HASOYLA MEMONUN AŞKI

Eşim el arabasının başında duruyor. Artık çok fazla gezemiyor, migreni, tansiyonu var biraz rahatsız. Bölgemin içinde olduğu için arada onun yanına uğrarım. Bakarım iyi mi değil mi diye. Sonra döner çayımı içerim. Üçte çay saatimiz olur. Mutlaka iki kez yanına uğrarım. Caddebostan’da çalışınca benim için zor oluyor çünkü o zaman eşimin yanına gitme şansım olmuyor. Ne yapayım çocuğum çoluğum yok ki bir eşim var. Allah bize çocuk vermedi. Karı koca oturuyoruz. Çocukları olup da bizim gibi mutlu olan da yoktur. Arkadaşlarımız da bu halimizi bilir “Hasoyla Memonun aşkı” derler bize. Mutluyuz. Her şey para demek de değil ki. Çalışıyorsun, çabalıyorsun parayı çöpten de olsa kazanıyorsun. Paran olur ama huzuru bulamazsın.  

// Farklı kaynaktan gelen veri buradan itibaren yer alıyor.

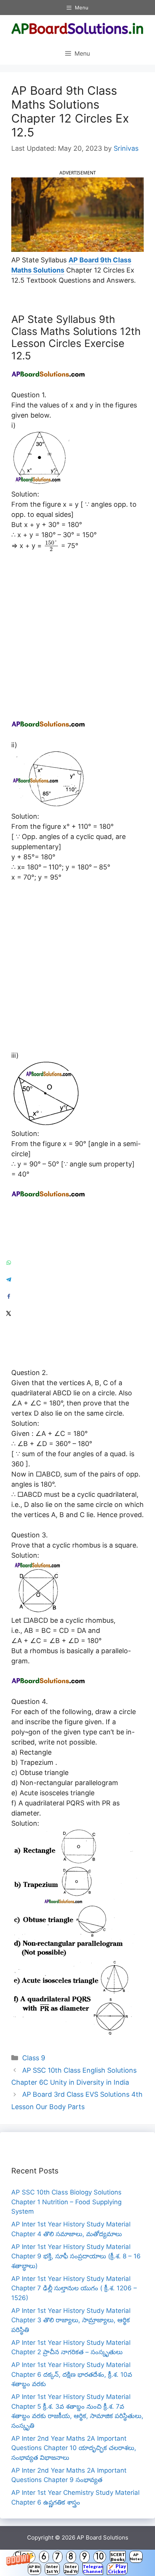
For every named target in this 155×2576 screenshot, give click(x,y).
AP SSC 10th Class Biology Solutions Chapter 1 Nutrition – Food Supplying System (66, 2201)
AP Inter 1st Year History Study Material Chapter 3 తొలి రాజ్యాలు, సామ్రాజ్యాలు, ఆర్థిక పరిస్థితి (71, 2320)
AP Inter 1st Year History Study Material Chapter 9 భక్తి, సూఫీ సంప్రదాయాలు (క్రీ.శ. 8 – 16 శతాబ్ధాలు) (76, 2256)
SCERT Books (117, 2557)
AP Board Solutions (102, 2537)
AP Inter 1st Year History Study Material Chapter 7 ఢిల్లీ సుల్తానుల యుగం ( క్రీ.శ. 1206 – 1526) (74, 2288)
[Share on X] (8, 1313)
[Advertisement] (77, 639)
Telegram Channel (93, 2569)
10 (100, 2556)
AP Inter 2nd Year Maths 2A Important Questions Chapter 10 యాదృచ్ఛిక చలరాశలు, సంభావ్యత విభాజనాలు (73, 2448)
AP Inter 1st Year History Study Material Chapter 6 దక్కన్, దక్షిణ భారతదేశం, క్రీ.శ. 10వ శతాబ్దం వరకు (71, 2374)
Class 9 (33, 2058)
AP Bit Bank (34, 2568)
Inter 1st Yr (52, 2569)
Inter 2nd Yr (71, 2569)
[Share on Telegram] (8, 1279)
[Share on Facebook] (8, 1296)
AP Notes (136, 2556)
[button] (77, 2563)
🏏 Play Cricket (117, 2568)
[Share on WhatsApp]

KAYMAKAM BENİ TEBRİK ETMİŞTİ

2004 yılıydı. Kâğıt topluyorum. Siyah bir makam taksisi yanaştı. Meğer kaymakammış. Çöpleri dağıtmadan topladığımı görmüş, tebrik etmişti beni. “İhtiyacın olursa gel kaymakamlığa” dedi. Gerçekten o adamdan Allah razı olsun. İsmini öğrenememiştim. O yıllarda kaymakamdı işte. Çok duacıyım ona. Sonradan duydum ki Rize’de yüksek makama gelmiş. Sonra İstanbul’a gelmiş ama görmek nasip olmadı. Bana 300 TL vermişti, kömürümü de kapıma getirtmişti. Eşim gurur yapıp gidip almayınca ben gitmiştim. Çocuğun olmayınca ihtiyacını söyleyemiyorsun. Çocuğun olsa “Bakamıyorum” deyip yardım istersin. “İki cana da bakamıyor musun?” derler diye insan öyle bir gururlu oluyor ki. Yine de kimseden bir şey istemeden çalıştık, didindik, ekmeğimizi kazandık.